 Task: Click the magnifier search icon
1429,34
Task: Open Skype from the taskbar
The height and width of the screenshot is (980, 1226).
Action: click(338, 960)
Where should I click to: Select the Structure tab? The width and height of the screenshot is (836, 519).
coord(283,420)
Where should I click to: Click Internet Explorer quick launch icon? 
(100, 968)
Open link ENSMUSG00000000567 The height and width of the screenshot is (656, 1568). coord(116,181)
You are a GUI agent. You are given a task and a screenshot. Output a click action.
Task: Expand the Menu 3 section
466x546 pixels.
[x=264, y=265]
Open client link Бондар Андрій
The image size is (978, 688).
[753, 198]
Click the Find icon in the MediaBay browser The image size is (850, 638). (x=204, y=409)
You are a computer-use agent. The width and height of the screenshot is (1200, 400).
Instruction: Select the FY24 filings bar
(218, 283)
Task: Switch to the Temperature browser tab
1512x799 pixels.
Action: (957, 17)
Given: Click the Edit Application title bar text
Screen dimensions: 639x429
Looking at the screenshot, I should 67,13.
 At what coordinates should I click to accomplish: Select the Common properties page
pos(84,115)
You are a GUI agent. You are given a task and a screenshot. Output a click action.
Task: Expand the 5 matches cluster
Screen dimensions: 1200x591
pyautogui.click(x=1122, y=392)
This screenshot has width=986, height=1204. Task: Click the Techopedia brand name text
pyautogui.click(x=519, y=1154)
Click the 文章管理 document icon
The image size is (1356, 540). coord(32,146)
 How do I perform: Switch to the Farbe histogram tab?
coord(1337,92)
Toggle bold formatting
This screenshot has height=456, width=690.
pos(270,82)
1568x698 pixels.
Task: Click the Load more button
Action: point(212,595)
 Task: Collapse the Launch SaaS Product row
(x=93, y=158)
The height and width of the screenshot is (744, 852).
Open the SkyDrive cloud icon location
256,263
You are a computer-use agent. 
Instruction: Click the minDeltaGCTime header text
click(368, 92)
•••
- **EXERCISE DIRECTIONS**
Only the lines above that include the word "agent" belong in the answer; copy each one.

- **ANSWER TO THE EXERCISE**
You are a GUI agent. You are given a task and a screenshot. Output a click action.
You are a computer-use agent. The width and height of the screenshot is (1200, 400).
You are a GUI agent. You are given a task and a screenshot. Output a click action.
You are a computer-use agent. 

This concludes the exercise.